WHAT YOU ARE ASKED TO DO. Write out nothing but the lines from the one containing "How do I perform: Zoom out of the map?" through the last line below, both included, and without the pictures.

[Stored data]
══════════
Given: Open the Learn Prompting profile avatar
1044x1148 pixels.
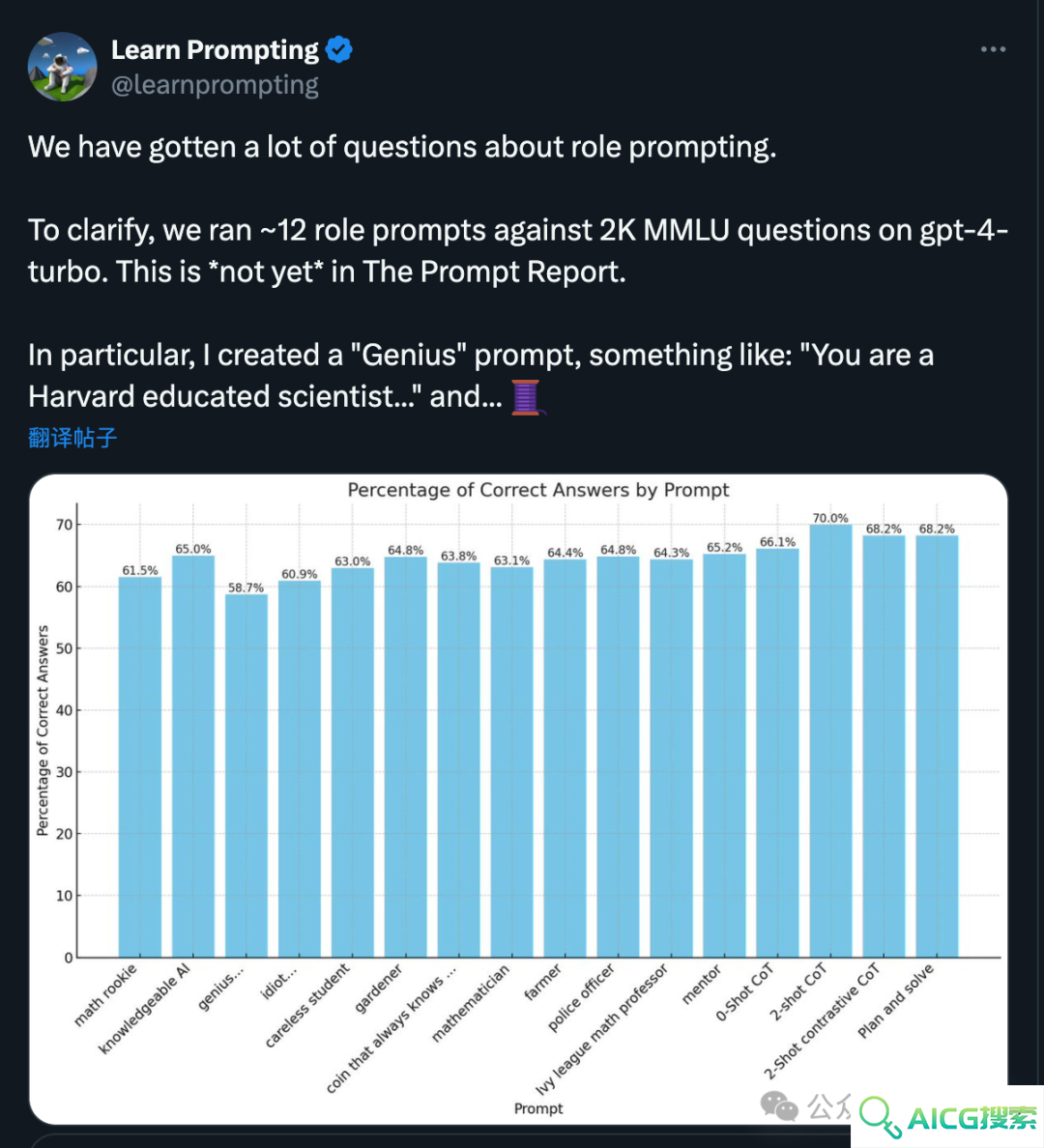Looking at the screenshot, I should tap(62, 67).
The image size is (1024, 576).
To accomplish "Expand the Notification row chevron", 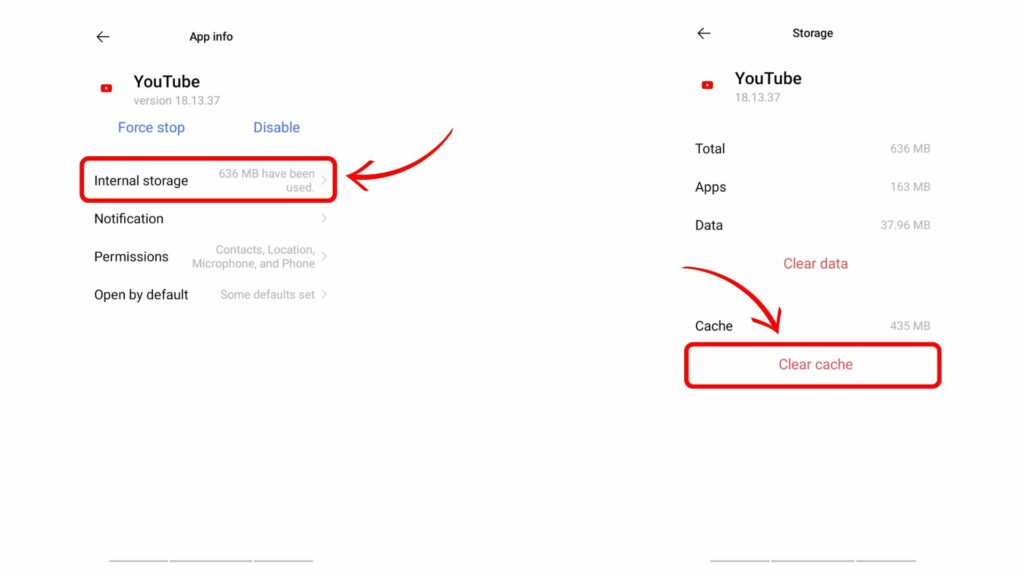I will point(322,219).
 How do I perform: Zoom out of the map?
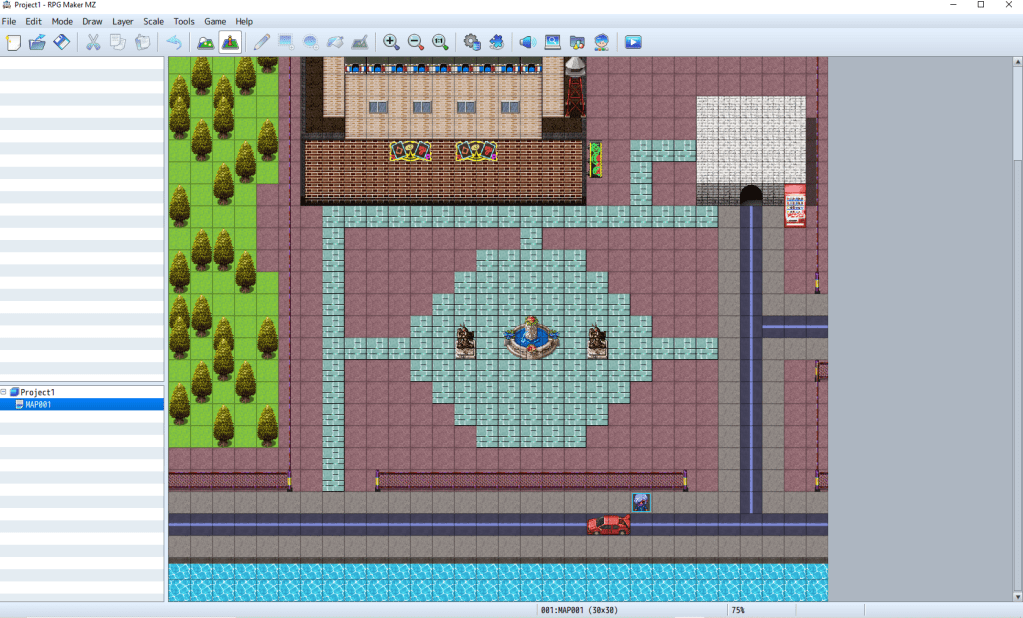click(416, 42)
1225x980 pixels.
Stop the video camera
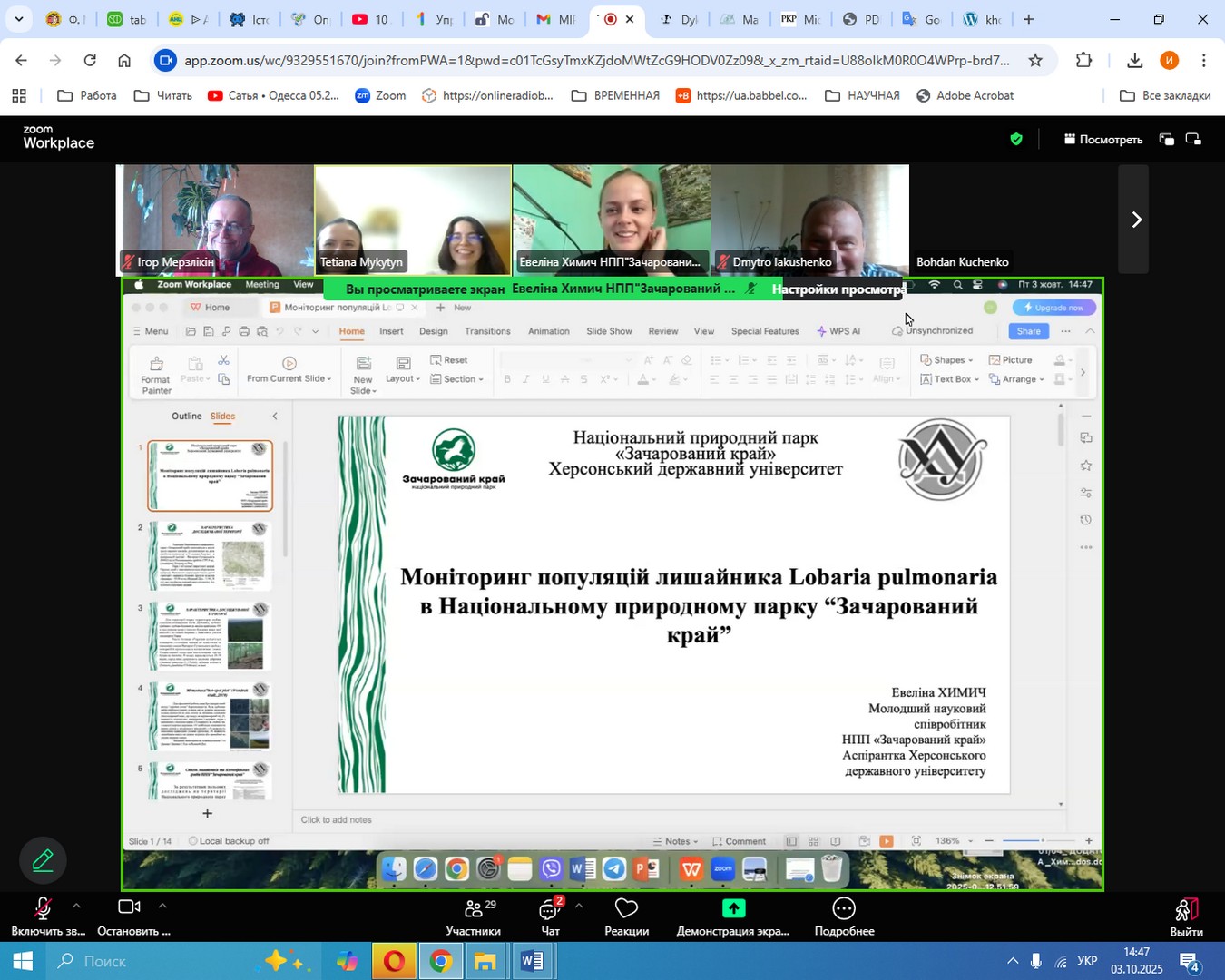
══════════
RESULT OF THIS EXERCISE.
 How do I perform: Zoom out of the map?
click(416, 42)
1225x980 pixels.
Stop the video camera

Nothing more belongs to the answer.